Saved data entries

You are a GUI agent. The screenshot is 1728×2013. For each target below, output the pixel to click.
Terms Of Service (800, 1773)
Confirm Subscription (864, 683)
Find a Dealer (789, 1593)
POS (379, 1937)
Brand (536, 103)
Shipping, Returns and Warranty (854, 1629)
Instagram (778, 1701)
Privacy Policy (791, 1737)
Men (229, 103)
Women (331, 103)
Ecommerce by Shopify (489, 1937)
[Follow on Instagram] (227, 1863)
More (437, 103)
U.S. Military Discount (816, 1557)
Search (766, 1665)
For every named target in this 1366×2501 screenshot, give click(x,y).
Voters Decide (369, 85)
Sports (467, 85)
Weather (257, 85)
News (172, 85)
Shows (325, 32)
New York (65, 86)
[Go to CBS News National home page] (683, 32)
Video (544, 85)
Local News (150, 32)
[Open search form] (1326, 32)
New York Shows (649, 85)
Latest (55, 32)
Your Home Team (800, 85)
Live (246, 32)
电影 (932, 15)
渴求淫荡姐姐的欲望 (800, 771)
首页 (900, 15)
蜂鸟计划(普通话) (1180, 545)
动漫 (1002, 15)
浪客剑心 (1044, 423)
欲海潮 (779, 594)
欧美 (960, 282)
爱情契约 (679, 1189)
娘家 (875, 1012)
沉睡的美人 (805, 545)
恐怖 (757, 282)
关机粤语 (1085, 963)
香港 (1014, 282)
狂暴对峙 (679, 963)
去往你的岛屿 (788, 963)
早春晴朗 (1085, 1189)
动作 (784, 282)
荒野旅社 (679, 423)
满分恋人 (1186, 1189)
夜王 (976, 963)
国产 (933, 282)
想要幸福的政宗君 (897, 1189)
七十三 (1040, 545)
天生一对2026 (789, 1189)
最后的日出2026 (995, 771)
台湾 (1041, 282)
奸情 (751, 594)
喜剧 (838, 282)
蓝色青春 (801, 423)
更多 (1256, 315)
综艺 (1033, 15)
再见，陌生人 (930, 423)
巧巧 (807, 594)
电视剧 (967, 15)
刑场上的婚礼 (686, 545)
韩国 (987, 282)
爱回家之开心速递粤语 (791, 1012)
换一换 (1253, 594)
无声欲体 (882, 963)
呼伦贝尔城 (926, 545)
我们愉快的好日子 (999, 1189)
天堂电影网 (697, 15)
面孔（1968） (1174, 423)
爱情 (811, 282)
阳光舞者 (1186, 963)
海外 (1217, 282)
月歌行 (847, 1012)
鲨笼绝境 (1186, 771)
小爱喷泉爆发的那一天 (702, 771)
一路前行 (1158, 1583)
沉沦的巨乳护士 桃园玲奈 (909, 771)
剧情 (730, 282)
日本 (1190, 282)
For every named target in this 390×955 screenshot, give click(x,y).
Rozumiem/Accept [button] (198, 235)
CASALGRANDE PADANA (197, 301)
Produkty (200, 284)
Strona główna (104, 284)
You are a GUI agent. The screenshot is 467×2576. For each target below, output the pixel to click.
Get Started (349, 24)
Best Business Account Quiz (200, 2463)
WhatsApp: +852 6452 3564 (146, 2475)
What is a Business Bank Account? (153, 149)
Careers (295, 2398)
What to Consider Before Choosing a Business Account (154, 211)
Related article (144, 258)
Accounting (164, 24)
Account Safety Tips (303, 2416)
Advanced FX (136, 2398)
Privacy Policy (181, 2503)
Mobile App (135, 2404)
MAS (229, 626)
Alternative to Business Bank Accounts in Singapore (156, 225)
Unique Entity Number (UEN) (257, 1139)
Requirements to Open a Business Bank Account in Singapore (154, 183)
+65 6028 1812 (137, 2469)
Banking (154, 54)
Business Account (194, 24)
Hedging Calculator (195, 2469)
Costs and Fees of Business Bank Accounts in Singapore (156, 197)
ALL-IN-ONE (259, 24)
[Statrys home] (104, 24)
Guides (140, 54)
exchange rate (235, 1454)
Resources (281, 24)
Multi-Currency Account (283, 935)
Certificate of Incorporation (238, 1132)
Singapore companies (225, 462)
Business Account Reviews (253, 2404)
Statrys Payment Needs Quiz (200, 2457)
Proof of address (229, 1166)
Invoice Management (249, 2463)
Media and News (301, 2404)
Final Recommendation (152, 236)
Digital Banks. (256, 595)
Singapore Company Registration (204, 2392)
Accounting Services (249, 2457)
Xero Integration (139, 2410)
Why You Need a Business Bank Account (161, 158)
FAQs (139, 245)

PROBLEM TO WORK ON: Could you restate word for word the lines above, from the one that contains "再见，陌生人 (930, 423)" through the one that contains "Certificate of Incorporation (238, 1132)", and no others?

ANSWER SPACE:
再见，陌生人 (930, 423)
巧巧 (807, 594)
电视剧 (967, 15)
刑场上的婚礼 (686, 545)
韩国 (987, 282)
爱回家之开心速递粤语 (791, 1012)
换一换 (1253, 594)
无声欲体 (882, 963)
呼伦贝尔城 (926, 545)
我们愉快的好日子 (999, 1189)
天堂电影网 (697, 15)
面孔（1968） (1174, 423)
爱情 (811, 282)
阳光舞者 (1186, 963)
海外 (1217, 282)
月歌行 (847, 1012)
鲨笼绝境 (1186, 771)
小爱喷泉爆发的那一天 (702, 771)
一路前行 (1158, 1583)
沉沦的巨乳护士 桃园玲奈 (909, 771)
剧情 (730, 282)
日本 (1190, 282)
For every named target in this 390×955 screenshot, give click(x,y).
Rozumiem/Accept [button] (198, 235)
CASALGRANDE PADANA (197, 301)
Produkty (200, 284)
Strona główna (104, 284)
You are a GUI agent. The screenshot is 467×2576. For each target below, output the pixel to click.
Get Started (349, 24)
Best Business Account Quiz (200, 2463)
WhatsApp: +852 6452 3564 (146, 2475)
What is a Business Bank Account? (153, 149)
Careers (295, 2398)
What to Consider Before Choosing a Business Account (154, 211)
Related article (144, 258)
Accounting (164, 24)
Account Safety Tips (303, 2416)
Advanced FX (136, 2398)
Privacy Policy (181, 2503)
Mobile App (135, 2404)
MAS (229, 626)
Alternative to Business Bank Accounts in Singapore (156, 225)
Unique Entity Number (UEN) (257, 1139)
Requirements to Open a Business Bank Account in Singapore (154, 183)
+65 6028 1812 (137, 2469)
Banking (154, 54)
Business Account (194, 24)
Hedging Calculator (195, 2469)
Costs and Fees of Business Bank Accounts in Singapore (156, 197)
ALL-IN-ONE (259, 24)
[Statrys home] (104, 24)
Guides (140, 54)
exchange rate (235, 1454)
Resources (281, 24)
Multi-Currency Account (283, 935)
Certificate of Incorporation (238, 1132)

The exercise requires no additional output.